祝アカデミー賞4部門受賞! 今最も観るべき映画『哀れなるものたち』
アカデミー賞にて作品賞ほか計11部門にノミネートされ、エマ・ストーンの主演女優賞のほか、美術賞、衣装デザイン賞、メイクアップ&ヘアスタイリング賞の4部門を受賞した映画『哀れなるものたち』。作品が公開されるたび、私たちに新しい映画体験をもたらしてくれる希代の映画監督ヨルゴス・ランティモスの待望の新作『哀れなるものたち』を映画文筆家の児玉美月がレビュー。(『Numero TOKYO(ヌメロ・トウキョウ)』2024年3月号掲載) 『哀れなるものたち』場面写真
世界の変革を願う女性の壮大な冒険
鳥の半身と豚の半身が縫合された奇妙な動物が動き回り、切断された馬の首を接合した馬車が走り抜けるヴィクトリア朝のスチームパンク的世界。あるお屋敷に、肉体は20代の女性でありながら精神年齢は赤子ほどのベラ、その傍らに天才外科医のゴッドウィン、彼の教え子であるマックスの三人がいる。理知的な男たちと知性に欠けた女という性差別的な図式から開始される『哀れなるものたち』は、あえて序盤にそれを配することによって巧妙なギミックと化し、より私たち観客を遠くへといざなってゆく。かつてベラは妊娠した身体で橋から飛び降り自殺し、ゴッドウィンは胎児の脳を彼女に移植して蘇生させたのだった。時折差し込まれる周囲が丸く塗り潰された魚眼レンズによる映像は、脳を移植された実験体なるベラを顕微鏡で観察しているかのような心象をもたらす。ベラはやがて外の広い世界を渇望するようになり、放蕩者の弁護士ダンカンとヨーロッパ横断の旅へ乗り出す。映画が進み、ベラが自己を拡大するにつれてモノクロだった世界は、豊かな色彩で染め上げられてゆく。

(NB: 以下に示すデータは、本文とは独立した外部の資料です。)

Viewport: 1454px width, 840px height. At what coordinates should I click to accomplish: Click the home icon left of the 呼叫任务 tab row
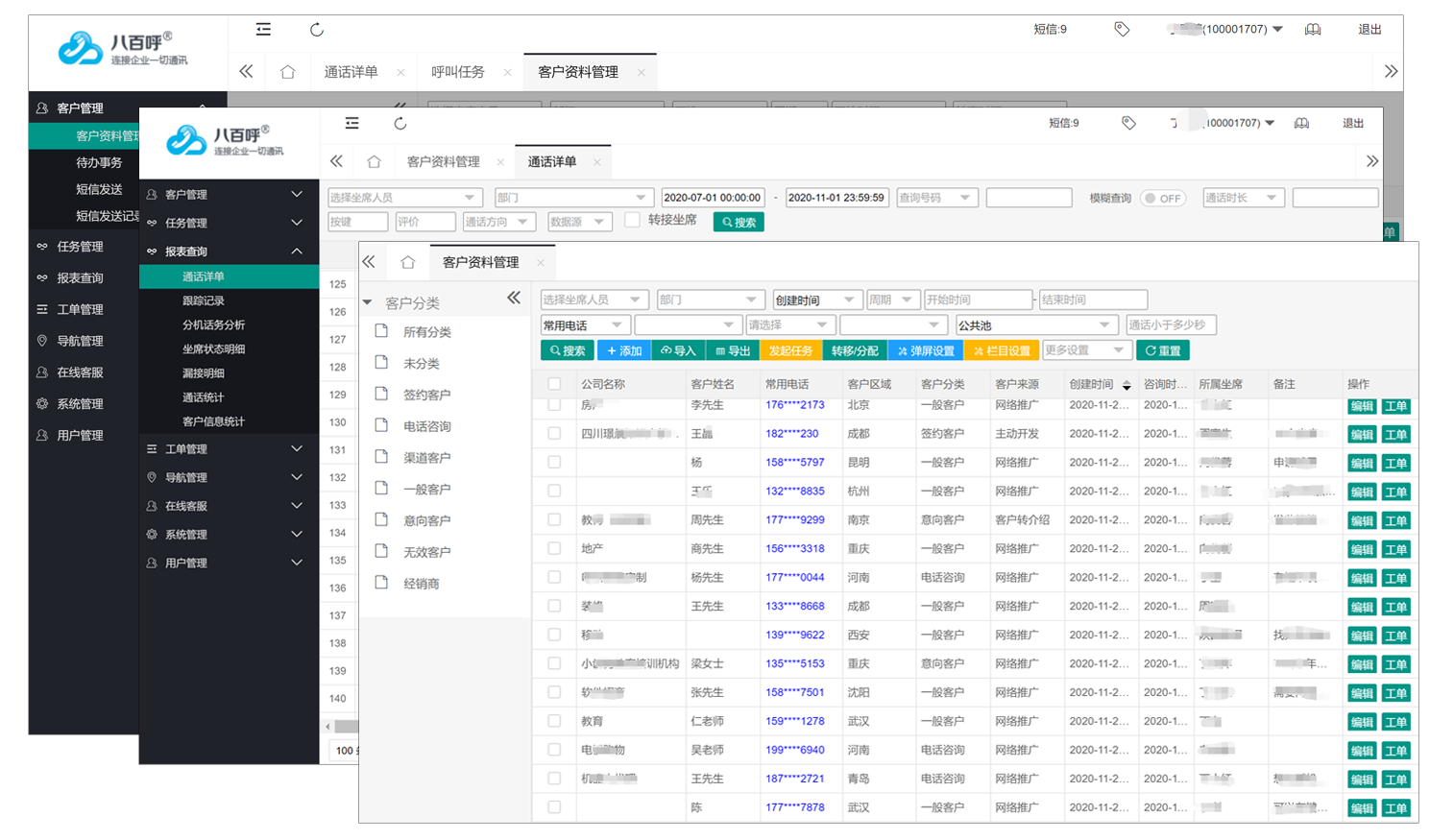click(x=287, y=72)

2023年、グレタ・ガーウィグによる『バービー』が世界興行収入10億ドルを超え、単独女性監督作品として史上初となる記録を樹立した。『バービー』では、誰もがその名を知るファッションドールであるバービーの完璧な毎日に亀裂が生じはじめ、「バービーランド」から現実界へと旅立つ。そこでバービーは性差別や家父長制を発見し、ケンによって男性中心社会へと変えられてしまったバービーランドを取り戻すために戦い、そして「人間」になってゆく。『哀れなるものたち』もまた、ベラが旅の途中で階層差や貧困などの社会の知られざる真実を目の当たりにし、変革を願いながら幼子だった精神は「大人」へと成長してゆく。ハイヒールに沿って窪んだ足で上品に歩いていたバービーと、糸で操られたマリオネットのようにぎこちなく歩いていたベラが、ともに自らの足で人生を闊歩するまでを追う『バービー』と『哀れなるものたち』は、今世紀を代表するフェミニズム映画として類縁関係を結ぶ。